DSP est l’acronyme de “digital signal processor” ou processeur de signal numérique. Un DSP est un processeur spécialisé dans le traitement de signaux temps réel, par exemple la transformation de signaux vocaux, vidéo et environnementaux en données exploitables par ordinateur. Les DSP sont conçus afin d’effectuer des opérations mathématiques, telles que des additions et des soustractions, à très haute vitesse, en consommant un minimum d’énergie.

La technologie est utilisée dans des casques, des smartphones, des haut-parleurs connectés, des équipements audio professionnels, des systèmes de divertissement embarqués et bien d’autres choses encore. Votre smartphone comporte par exemple un DSP qui décode des fichiers MP3, gonfle les basses de vos extraits musicaux, effectue les calculs afin d’effectuer une suppression dynamique de bruit, et reconnaît votre voix lorsque vous dites “Bonjour Google!”. Pour le dire dans des termes simples, on peut sans doute comparer un DSP à un ordinateur à part entière, intégré sur un simple processeur — et quasiment tous les téléphones contemporains comportent au minimum l’un de ces processeurs.

DSP, nouveau vecteur d’attaque

Après avoir étudié le DSP de Qualcomm, les chercheurs de Check Point ont déterminé que les DSP constituent une cible d’attaque majeure pour les pirates. Ces processeurs représentent un nouvel espace propice aux attaques et de nouveaux points faibles pour les dispositifs mobiles. Les processeurs DSP sont bien plus vulnérables aux risques dans la mesure où ils sont gérés comme des “boîtes noires”, compte tenu du fait qu’il peut s’avérer difficile pour tout acteur autre que leur fabricant d’en étudier les éléments conceptuels, les fonctionnalités ou le code.

Divulgation responsable

En accord avec le principe de divulgation responsable, les chercheurs de Check Point ont communiqué leurs observations à Qualcomm. Le fabricant de processeurs a reconnu l’existence de ces vulnérabilités de sécurité et a averti les fournisseurs concernés, publiant les CVE-2020-11201, CVE-2020-11202, CVE-2020-11206, CVE-2020-11207, CVE-2020-11208 et CVE-2020-11209.

Remarque importante

Check Point Research a décidé de ne pas publier la totalité des détails techniques de ces vulnérabilités avant que les fournisseurs de téléphones mobiles disposent d’une solution intégrale à apporter aux risques potentiels tels que décrits. Toutefois, nous avons décidé de publier ce billet de blog afin d’attirer l’attention sur ces problèmes. Par ailleurs, nous avons tenu les responsables gouvernementaux concernés, de même que les fournisseurs de téléphones mobiles concernés avec lesquels nous avons collaboré en la matière, de la totalité des détails de notre recherche.

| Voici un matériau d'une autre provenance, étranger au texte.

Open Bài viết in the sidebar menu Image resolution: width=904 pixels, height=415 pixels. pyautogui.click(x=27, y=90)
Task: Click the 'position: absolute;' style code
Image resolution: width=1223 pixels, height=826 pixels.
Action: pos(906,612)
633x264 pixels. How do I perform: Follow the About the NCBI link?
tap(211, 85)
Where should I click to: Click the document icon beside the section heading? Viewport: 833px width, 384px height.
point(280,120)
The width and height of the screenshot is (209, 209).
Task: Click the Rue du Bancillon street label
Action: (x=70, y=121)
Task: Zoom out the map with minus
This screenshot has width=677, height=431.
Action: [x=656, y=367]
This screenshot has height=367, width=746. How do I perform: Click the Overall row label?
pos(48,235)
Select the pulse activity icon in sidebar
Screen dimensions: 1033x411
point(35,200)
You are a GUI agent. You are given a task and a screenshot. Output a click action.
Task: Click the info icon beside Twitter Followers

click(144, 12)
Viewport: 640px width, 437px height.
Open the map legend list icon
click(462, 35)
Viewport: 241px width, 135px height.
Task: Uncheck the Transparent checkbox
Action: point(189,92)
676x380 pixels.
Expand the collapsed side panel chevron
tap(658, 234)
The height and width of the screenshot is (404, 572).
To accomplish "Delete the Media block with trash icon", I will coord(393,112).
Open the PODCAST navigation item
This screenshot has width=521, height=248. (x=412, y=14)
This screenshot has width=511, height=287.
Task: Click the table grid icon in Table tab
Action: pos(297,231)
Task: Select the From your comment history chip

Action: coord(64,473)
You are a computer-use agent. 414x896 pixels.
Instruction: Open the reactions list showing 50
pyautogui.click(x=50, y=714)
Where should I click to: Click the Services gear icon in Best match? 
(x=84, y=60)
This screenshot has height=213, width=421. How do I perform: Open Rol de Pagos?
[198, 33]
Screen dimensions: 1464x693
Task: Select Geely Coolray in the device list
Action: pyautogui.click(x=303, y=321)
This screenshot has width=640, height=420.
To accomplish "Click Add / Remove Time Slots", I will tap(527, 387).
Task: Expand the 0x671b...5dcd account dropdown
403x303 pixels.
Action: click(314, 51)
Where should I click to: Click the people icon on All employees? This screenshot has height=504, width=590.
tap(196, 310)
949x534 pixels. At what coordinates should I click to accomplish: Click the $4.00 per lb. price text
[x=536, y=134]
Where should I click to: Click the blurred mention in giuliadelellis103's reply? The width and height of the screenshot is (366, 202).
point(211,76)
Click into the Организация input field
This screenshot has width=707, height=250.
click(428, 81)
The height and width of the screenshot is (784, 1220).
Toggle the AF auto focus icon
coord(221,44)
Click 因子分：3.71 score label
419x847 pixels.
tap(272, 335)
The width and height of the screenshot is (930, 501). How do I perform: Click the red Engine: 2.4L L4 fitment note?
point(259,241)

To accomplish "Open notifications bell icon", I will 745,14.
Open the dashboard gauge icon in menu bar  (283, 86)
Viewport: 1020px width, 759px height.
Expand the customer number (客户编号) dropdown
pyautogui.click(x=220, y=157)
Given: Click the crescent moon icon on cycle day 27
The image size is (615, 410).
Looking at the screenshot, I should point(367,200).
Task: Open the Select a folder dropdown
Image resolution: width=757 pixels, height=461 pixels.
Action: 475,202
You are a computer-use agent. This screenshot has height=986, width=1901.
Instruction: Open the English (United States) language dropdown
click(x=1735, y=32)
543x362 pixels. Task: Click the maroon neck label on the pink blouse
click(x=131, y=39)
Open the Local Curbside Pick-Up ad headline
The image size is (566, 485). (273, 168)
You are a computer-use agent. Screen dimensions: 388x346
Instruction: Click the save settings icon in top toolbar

Check Point Research s’emploie à rendre la technologie et les produits plus sûrs, partout dans le monde, et collaborera avec tout fournisseur de solution de sécurité qui en appellera à une telle collaboration. Dans une démarche proactive, nous avons par ailleurs proposé aux entreprises qui pourraient être affectées par ces risques 20 licences gratuites SandBlast Mobile, à utiliser pour la gestion de leurs appareils mobiles, afin de les protéger et d’éviter tout dommage potentiel dans les six mois qui suivent la présente publication. Les iPhone ne sont pas touchés par les vulnérabilités décrites dans le document de recherche.

Yaniv Balmas, responsable Cyber Research chez Check Point

« Bien que Qualcomm ait résolu le problème, ce n’est malheureusement pas la fin de l’histoire. Des centaines de millions de téléphones sont exposés au présent risque de sécurité. Vous risquez d’être espionné. Il se peut que vous perdiez la totalité de vos données. Notre recherche met en lumière l’écosystème complexe qui a cours dans le monde mobile. En raison d’une longue chaîne logistique, imbriquée dans chaque téléphone, cela n’a rien de trivial de découvrir des problèmes dissimulés dans les téléphones mobiles mais cela n’a rien de trivial non plus d’y apporter une solution.

Heureusement dans le cas présent, nous avons été capables de mettre le doigt sur ces problèmes. Mais nous estimons qu’il faudra plusieurs mois, voire même des années, pour y pallier entièrement. Si de telles vulnérabilités devaient être découvertes et exploitées par des acteurs malveillants, cela impliquerait que des millions d’utilisateurs de téléphones mobiles se retrouvaient quasiment sans le moindre moyen de se protéger pendant une très longue période.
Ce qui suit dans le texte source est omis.